Exercise aim: Return the data below exactly, minus the pictures.

===

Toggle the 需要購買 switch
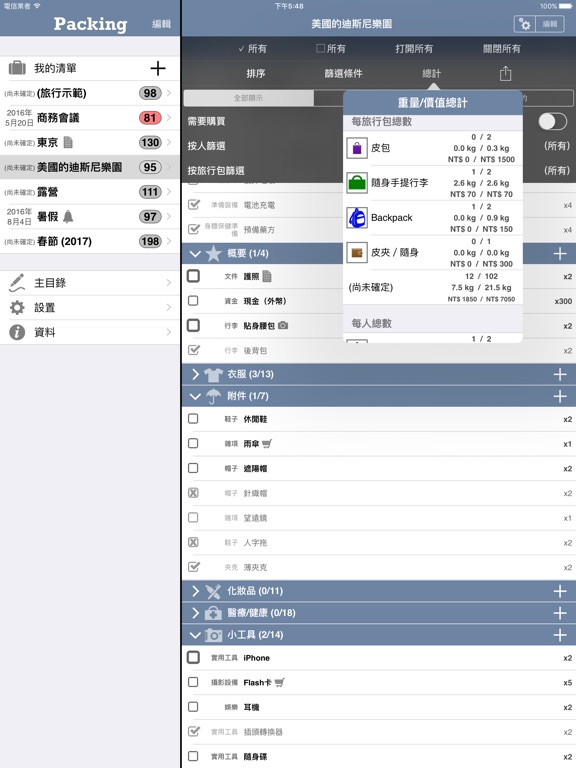552,121
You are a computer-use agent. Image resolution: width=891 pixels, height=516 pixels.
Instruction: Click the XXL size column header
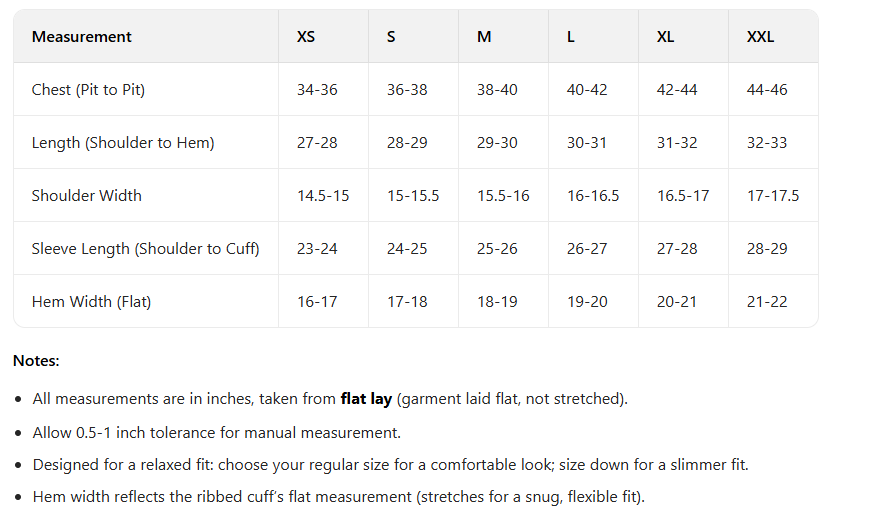pos(760,37)
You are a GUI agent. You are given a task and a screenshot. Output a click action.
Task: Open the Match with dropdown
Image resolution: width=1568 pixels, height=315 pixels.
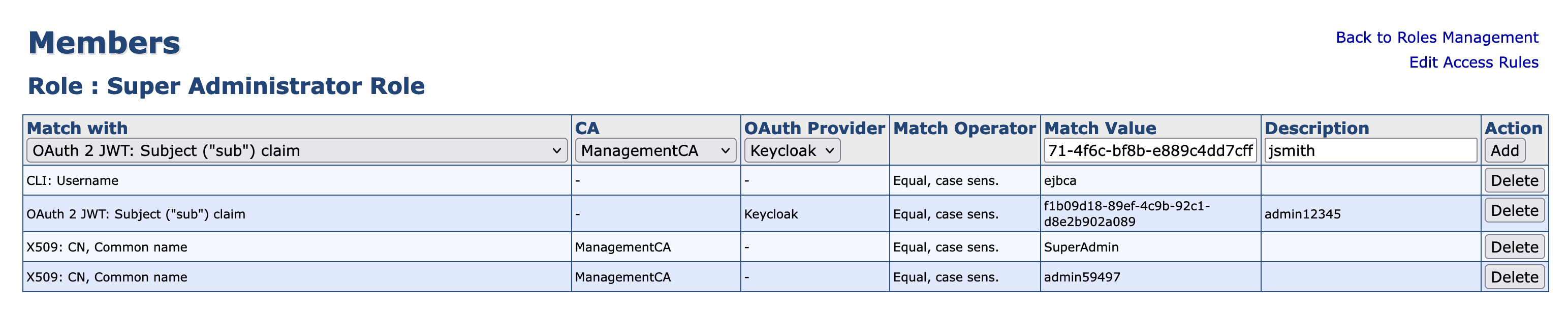[296, 151]
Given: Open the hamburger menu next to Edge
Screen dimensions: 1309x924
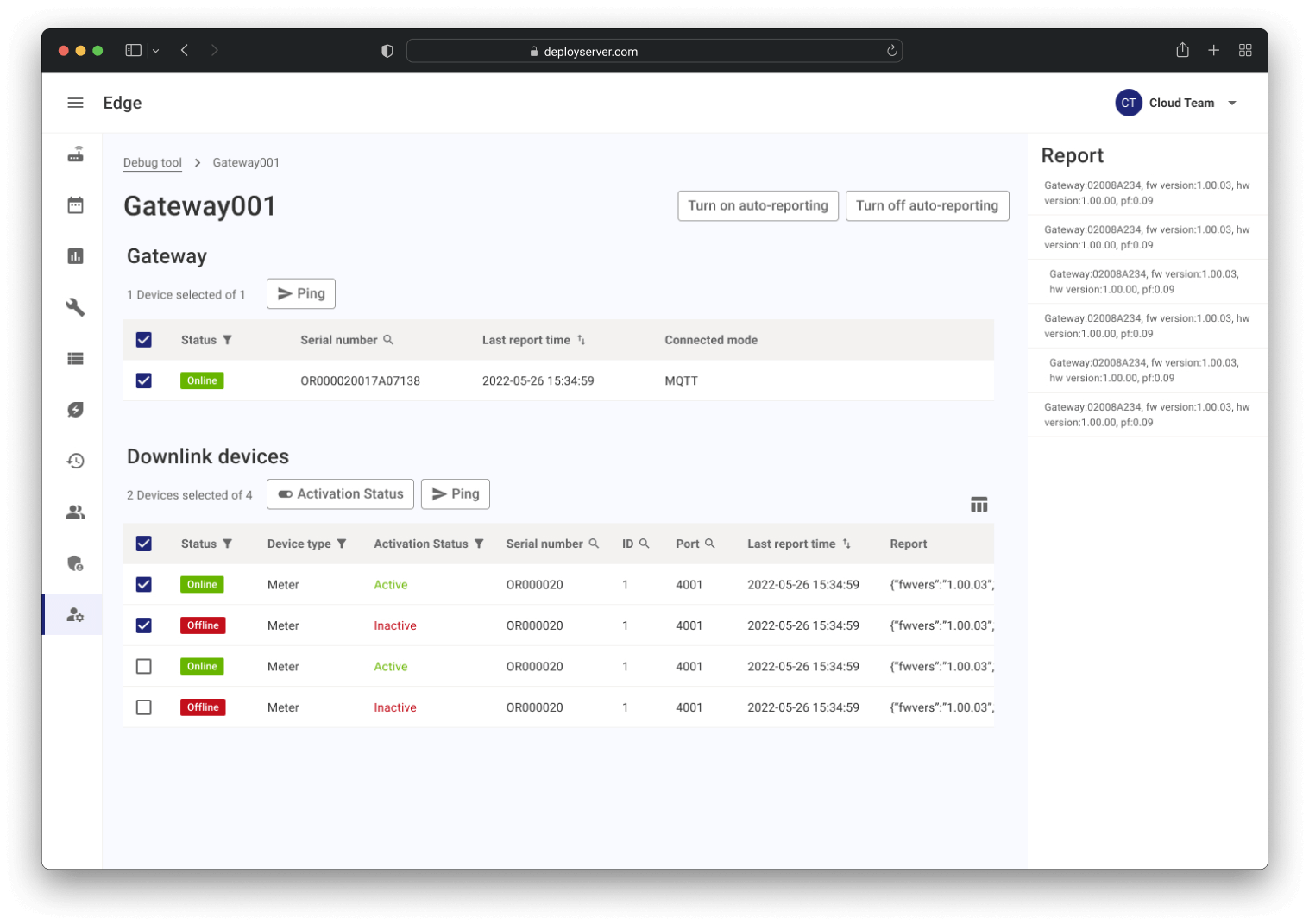Looking at the screenshot, I should 76,103.
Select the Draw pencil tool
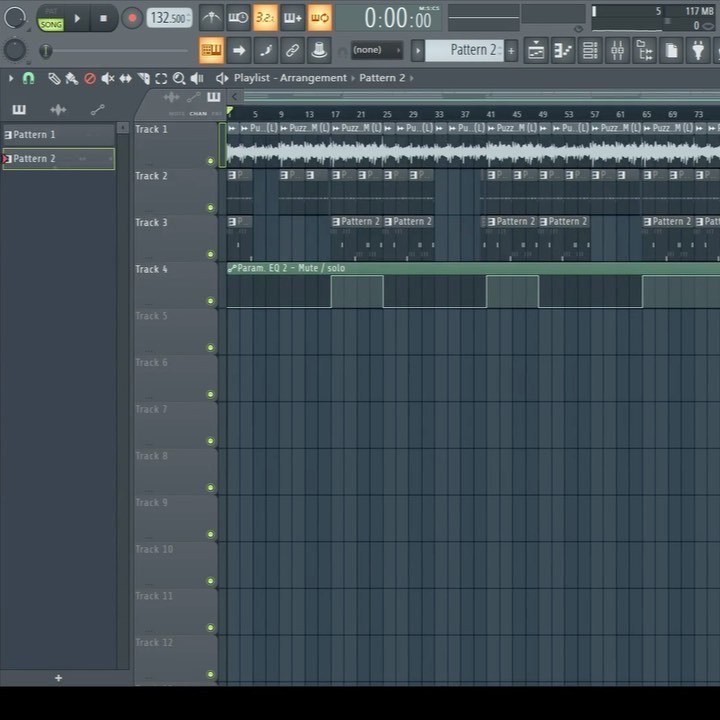 (x=54, y=78)
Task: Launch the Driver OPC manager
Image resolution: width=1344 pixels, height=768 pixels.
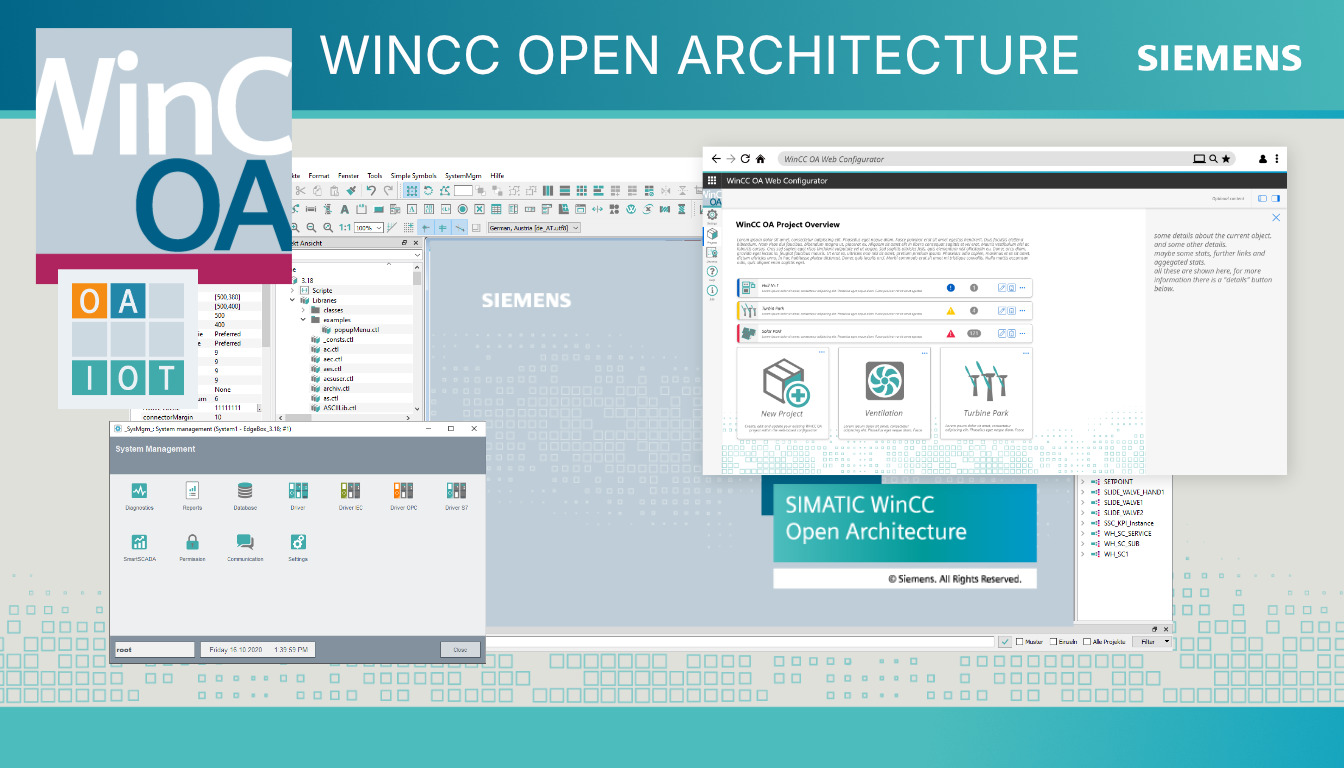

===

Answer to the problem:
Toggle the 需要購買 switch
552,121
You are a computer-use agent. Image resolution: width=891 pixels, height=516 pixels.
Instruction: Click the XXL size column header
pos(760,37)
You are a GUI agent. You are given a task and a screenshot. Output a click action.
Task: Open the Match with dropdown
Image resolution: width=1568 pixels, height=315 pixels.
[296, 151]
Given: Open the hamburger menu next to Edge
Screen dimensions: 1309x924
Looking at the screenshot, I should 76,103.
Select the Draw pencil tool
 (x=54, y=78)
Task: Launch the Driver OPC manager
Image resolution: width=1344 pixels, height=768 pixels.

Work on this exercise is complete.